GARLIC CHICKEN (Pollo al Ajillo Casa Lucio)

This very simple recipe from Penelope Casas’ “Delicioso! The Regional Cooking of Spain” produces a meaty and aromatic result. The recipe discards the whole garlic cloves after frying, but they make a tasty garnish if you care to pick the peel from them.

1 (3-pound) chicken

Salt

Olive oil

1 head garlic, divided into cloves, left unpeeled, partly crushed

2 cloves garlic, peeled and minced

1 teaspoon wine vinegar

1 tablespoon dry white wine

1 tablespoon chicken broth

5 to 6 strands saffron, crumbled

Divide chicken into wings (discarding tips), legs (hack off bony ends), thighs and carcass. Quarter carcass and cut with kitchen shears into 2-inch pieces. Sprinkle meat on all sides with salt and let sit 10 minutes.

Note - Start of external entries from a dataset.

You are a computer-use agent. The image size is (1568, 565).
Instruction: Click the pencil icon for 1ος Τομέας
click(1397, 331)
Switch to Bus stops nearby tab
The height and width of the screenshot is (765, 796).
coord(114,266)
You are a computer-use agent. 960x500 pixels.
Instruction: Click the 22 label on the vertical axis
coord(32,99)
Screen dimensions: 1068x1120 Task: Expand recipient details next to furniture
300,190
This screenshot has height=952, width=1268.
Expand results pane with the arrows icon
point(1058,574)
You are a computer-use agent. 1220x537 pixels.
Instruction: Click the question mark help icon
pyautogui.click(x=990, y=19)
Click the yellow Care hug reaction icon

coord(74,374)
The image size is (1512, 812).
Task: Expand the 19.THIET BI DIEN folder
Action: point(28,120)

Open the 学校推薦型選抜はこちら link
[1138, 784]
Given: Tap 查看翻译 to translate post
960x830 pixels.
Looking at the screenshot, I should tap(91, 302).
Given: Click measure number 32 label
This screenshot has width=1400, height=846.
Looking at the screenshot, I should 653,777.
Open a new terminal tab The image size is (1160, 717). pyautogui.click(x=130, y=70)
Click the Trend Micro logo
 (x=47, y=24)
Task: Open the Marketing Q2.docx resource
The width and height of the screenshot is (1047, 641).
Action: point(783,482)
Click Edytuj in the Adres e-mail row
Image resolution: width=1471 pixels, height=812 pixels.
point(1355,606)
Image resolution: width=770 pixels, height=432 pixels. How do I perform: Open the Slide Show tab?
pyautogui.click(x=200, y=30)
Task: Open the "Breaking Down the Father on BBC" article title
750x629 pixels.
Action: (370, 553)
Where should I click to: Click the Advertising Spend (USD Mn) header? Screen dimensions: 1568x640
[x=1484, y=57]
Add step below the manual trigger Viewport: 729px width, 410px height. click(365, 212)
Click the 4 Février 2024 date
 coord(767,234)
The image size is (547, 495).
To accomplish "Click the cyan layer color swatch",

Add 1/4 to 1/2 inch oil to large skillet. Set over high heat until very hot. Add chicken and crushed garlic cloves and cook, shaking skillet and turning pieces frequently, until well-browned and cooked through, 12 to 13 minutes. Remove skillet from heat. Drain chicken pieces in strainer or colander and discard oil.

Return skillet to medium heat and add minced garlic, vinegar, wine, chicken broth, saffron and pinch salt. Bring to boil and use large spoon to loosen browned bits from bottom. Add chicken pieces and toss until glazed.

Makers 4 servings.

Each serving contains about:

452 calories; 282 mg sodium; 127 mg cholesterol; 34 grams fat; 4 grams carbohydrates; 30 grams protein; 0.18 gram fiber.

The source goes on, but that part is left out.